# PROVIDED RECORDS
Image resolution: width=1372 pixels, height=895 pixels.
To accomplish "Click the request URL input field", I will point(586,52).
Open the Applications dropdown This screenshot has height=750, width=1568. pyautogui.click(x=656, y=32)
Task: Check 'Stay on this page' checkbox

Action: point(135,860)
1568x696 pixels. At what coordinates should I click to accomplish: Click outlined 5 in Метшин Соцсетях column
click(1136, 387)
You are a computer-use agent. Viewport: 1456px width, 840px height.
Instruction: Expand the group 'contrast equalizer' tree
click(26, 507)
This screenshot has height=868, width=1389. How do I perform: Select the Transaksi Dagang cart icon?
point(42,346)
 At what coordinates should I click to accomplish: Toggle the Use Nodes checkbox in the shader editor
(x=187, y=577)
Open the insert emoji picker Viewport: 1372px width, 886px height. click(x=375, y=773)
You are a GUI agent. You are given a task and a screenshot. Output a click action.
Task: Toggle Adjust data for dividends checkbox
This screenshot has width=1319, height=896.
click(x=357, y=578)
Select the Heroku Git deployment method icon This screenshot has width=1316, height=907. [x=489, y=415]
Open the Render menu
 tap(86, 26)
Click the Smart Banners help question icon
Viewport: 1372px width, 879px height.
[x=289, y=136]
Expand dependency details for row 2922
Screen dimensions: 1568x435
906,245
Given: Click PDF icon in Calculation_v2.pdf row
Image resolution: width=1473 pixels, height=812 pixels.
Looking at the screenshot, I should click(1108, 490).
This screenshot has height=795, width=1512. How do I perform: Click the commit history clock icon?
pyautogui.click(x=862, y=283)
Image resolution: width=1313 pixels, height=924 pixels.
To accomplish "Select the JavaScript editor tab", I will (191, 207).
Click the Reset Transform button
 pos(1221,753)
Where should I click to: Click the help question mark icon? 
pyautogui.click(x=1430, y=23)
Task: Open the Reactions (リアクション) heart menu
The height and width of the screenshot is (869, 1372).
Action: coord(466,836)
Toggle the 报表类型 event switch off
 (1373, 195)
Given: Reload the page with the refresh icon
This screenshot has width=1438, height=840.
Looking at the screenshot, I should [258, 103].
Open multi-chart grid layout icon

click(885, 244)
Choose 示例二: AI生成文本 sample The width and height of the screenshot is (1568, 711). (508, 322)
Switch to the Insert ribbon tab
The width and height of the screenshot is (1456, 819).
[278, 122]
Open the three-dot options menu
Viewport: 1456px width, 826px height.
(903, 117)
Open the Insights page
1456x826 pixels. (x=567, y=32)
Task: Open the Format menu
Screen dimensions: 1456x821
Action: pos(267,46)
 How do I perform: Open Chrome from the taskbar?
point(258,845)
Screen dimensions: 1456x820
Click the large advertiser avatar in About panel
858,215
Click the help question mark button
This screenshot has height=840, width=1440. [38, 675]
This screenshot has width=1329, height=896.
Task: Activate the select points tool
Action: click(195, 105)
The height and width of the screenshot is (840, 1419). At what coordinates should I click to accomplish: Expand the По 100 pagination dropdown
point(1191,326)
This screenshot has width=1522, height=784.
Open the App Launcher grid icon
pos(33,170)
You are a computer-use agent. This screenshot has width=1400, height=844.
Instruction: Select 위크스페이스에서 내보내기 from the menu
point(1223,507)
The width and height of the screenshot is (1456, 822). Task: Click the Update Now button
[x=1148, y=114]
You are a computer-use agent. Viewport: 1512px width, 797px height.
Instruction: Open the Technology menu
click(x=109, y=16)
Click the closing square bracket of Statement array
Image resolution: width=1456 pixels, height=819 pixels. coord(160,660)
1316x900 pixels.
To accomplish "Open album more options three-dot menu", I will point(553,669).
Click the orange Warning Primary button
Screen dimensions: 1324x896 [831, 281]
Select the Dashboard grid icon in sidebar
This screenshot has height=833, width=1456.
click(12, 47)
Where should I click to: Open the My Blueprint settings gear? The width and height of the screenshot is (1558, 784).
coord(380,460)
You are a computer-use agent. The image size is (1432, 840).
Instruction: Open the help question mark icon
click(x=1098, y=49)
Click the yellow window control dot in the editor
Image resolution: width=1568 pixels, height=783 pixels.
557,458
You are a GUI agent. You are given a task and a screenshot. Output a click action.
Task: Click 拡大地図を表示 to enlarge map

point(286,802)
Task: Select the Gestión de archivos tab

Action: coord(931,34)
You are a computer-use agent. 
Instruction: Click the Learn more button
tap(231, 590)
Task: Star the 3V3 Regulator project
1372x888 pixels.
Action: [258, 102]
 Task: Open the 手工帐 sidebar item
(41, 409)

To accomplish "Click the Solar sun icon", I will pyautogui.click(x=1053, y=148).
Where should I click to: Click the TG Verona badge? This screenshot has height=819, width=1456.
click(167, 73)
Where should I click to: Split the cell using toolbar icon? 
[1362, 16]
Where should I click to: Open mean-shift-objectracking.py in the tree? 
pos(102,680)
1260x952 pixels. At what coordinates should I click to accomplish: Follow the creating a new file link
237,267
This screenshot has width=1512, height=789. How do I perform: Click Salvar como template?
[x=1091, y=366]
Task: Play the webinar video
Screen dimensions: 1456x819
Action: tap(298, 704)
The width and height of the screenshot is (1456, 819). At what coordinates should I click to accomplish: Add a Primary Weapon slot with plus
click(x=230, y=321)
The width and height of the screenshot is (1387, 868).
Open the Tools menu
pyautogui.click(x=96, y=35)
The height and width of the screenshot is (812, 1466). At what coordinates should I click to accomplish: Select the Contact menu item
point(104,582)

# PROBLEM REQUIREMENTS
Retype, exactly and with nothing added, the lines of the material above from the first through the one that contains "Open the insert".

# EXPECTED ANSWER
Image resolution: width=1372 pixels, height=895 pixels.
To accomplish "Click the request URL input field", I will point(586,52).
Open the Applications dropdown This screenshot has height=750, width=1568. pyautogui.click(x=656, y=32)
Task: Check 'Stay on this page' checkbox

Action: point(135,860)
1568x696 pixels. At what coordinates should I click to accomplish: Click outlined 5 in Метшин Соцсетях column
click(1136, 387)
You are a computer-use agent. Viewport: 1456px width, 840px height.
Instruction: Expand the group 'contrast equalizer' tree
click(26, 507)
This screenshot has height=868, width=1389. How do I perform: Select the Transaksi Dagang cart icon?
point(42,346)
 At what coordinates should I click to accomplish: Toggle the Use Nodes checkbox in the shader editor
(x=187, y=577)
Open the insert emoji picker Viewport: 1372px width, 886px height. click(x=375, y=773)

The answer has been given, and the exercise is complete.